▽

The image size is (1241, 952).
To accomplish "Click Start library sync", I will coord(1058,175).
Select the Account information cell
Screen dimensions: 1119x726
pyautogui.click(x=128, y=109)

△

Work required | Could you reproduce every record exactly as written?

Answer for the task |
The image size is (1241, 952).
To accomplish "Click Start library sync", I will coord(1058,175).
Select the Account information cell
Screen dimensions: 1119x726
pyautogui.click(x=128, y=109)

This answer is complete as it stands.